# Marbella to Ronda



## insurin (28 May 2010)

I am after some info on the route from Marbella to Ronda.

Is the best way via a397

I will be loaded up with panniers etc. It only seems to be about 38 miles but the terrain looks very hilly. Whats the advice on this route, are the many shops, garages etc


----------



## ASC1951 (28 May 2010)

There was a thread on this a few months ago, Insurin, which might be worth searching for. Someone was doing a trip from Malaga to Gibraltar.


----------



## stewie griffin (2 Jun 2010)

From San Pedro to Ronda on the A-397 it's about 45kms, the first 22ish see the road rise 1065metres fairly evenly, after that 10ish of gentle climbing then downhill to Ronda.
I cycled up to the 1065metre sign (22kms) 17 times last year on my touring bike but without a load. Take your time with a load & you should be OK, with the usual plenty of fluid, etc.

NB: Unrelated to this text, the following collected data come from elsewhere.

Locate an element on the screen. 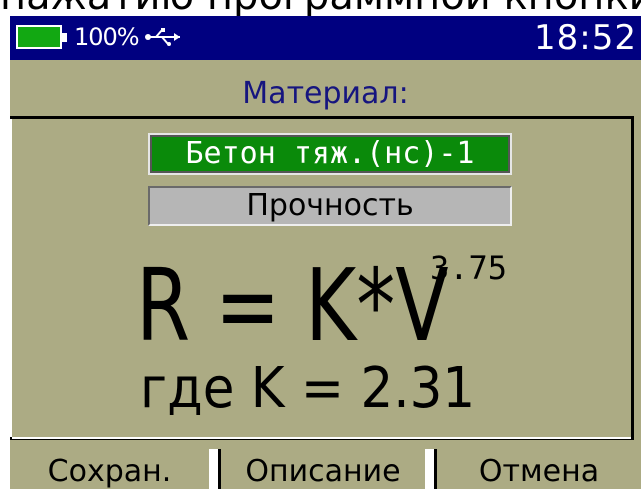  material-selector: Бетон тяж.(нс)-1 is located at coordinates (330, 154).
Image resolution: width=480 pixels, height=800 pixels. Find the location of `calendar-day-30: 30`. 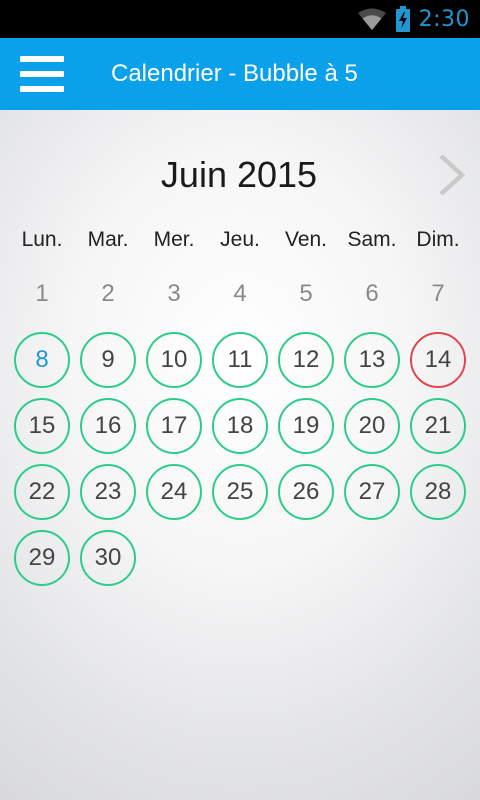

calendar-day-30: 30 is located at coordinates (108, 558).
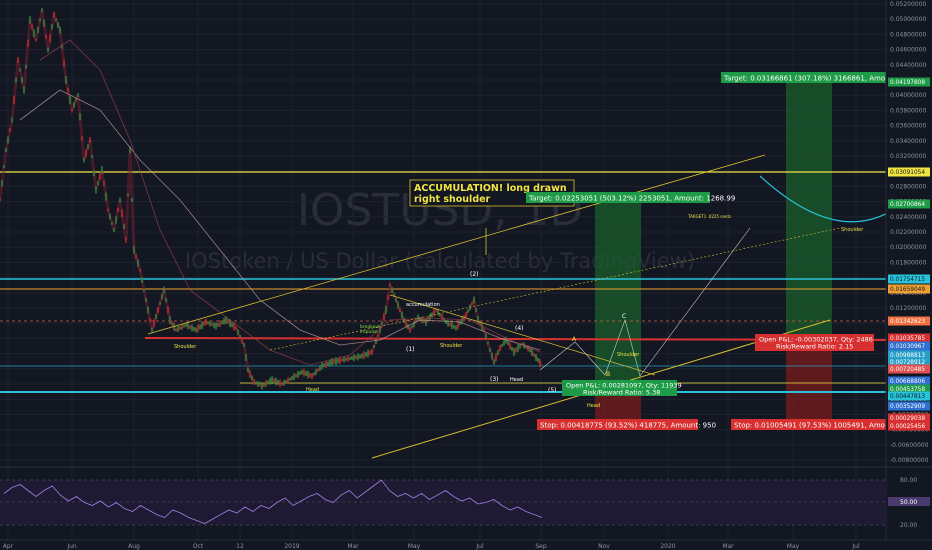  I want to click on price-tag-label: 0.04197808, so click(908, 83).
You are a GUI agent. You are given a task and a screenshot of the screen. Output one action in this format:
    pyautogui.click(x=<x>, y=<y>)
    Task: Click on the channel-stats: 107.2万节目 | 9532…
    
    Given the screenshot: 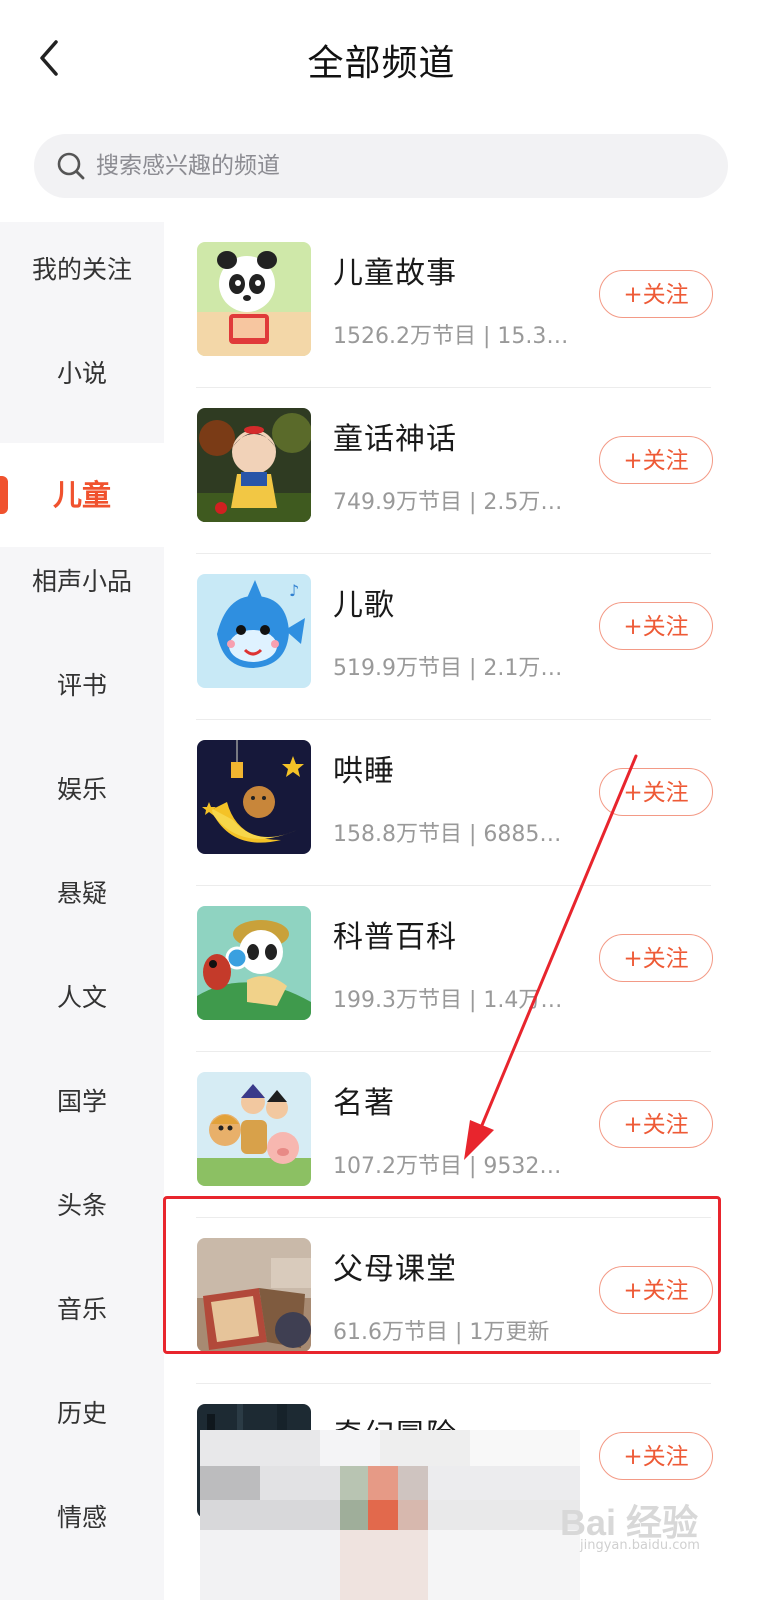 What is the action you would take?
    pyautogui.click(x=448, y=1166)
    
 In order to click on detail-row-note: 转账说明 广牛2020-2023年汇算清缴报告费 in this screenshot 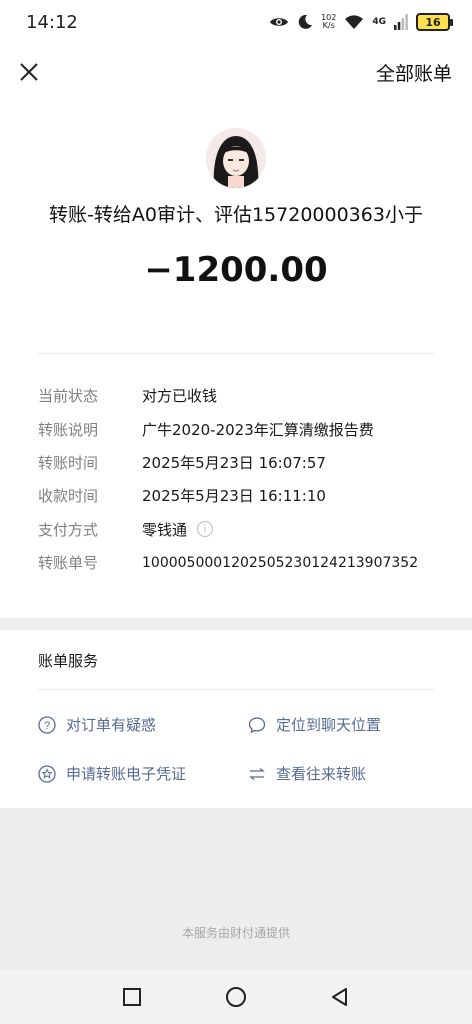, I will do `click(243, 428)`.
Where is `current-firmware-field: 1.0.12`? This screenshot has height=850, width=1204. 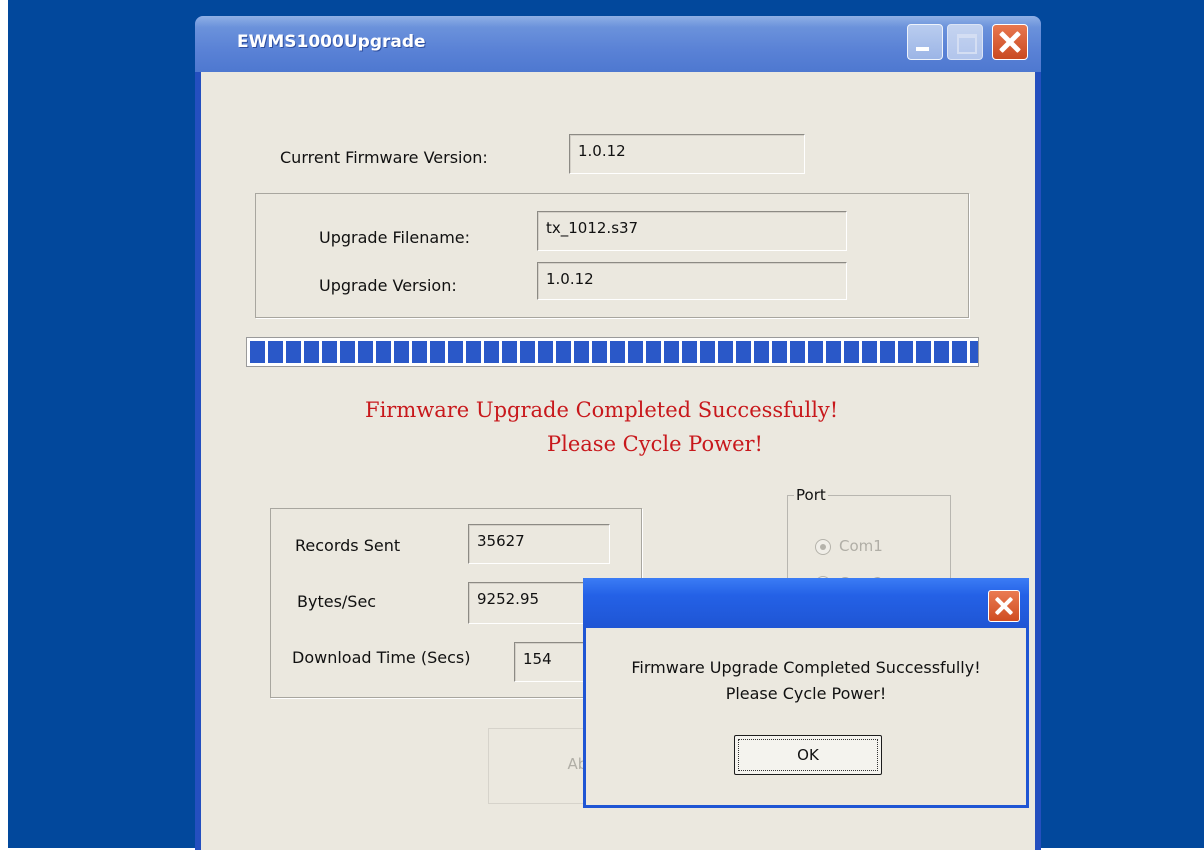 current-firmware-field: 1.0.12 is located at coordinates (687, 154).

An alternative route is to go Monda, Guaro, Alozaina, Yunquera & El Burgo, a little easier to climb (not much), but quite a bit further.

The Ronda road is spectacular, great views, depending on the time of day it can have a lot of traffic, but drivers are well use to cyclist being on it, it's a favorite training run for Roadies.


----------



## andym (6 Jun 2010)

(At risk of stating the obvious, but it's very hot here right now). My top tip would be to start very early - 7ish. And if you can't get there be lunchtime take a long lunch break and finish off after 6 pm.


----------



## onlineamiga (7 Jun 2010)

Ive done this road too. The guys have perfectly summed it up. Ronda is do-able as a day trip from Marbella. And a nice trip it is too. Ronda is a great finishing place, get some nice lunch enjoy the views, then cycle back (which is a lot easier).

Only tip i would say, is that depending on the time of year, Ronda experiences very different temperatures to Marbella due to its altitude. In the summer, you could find Ronda a lot hotter, and in the winter you could find it a lot colder. Also be aware that at night time the temperature can drop.

I wizzed down the ronda road, totally unprepared and couldnt feel my fingers anymore as i was nearing the bottom and was shivering with cold. So pack some warm clothing just in case.


----------



## dnrc (8 Jun 2010)

I've driven that road a couple of time although never cycled it (i'd like to though)

The road and the views are spectacular and the town is beautiful, It's quite a way up if i remember.

I would just say to ensure your brakes are good, on the way back down you will be on the outside edge of the road and the safety/crash barriers are...well let's be kind and call them patchy!!

You should have a great time though.


----------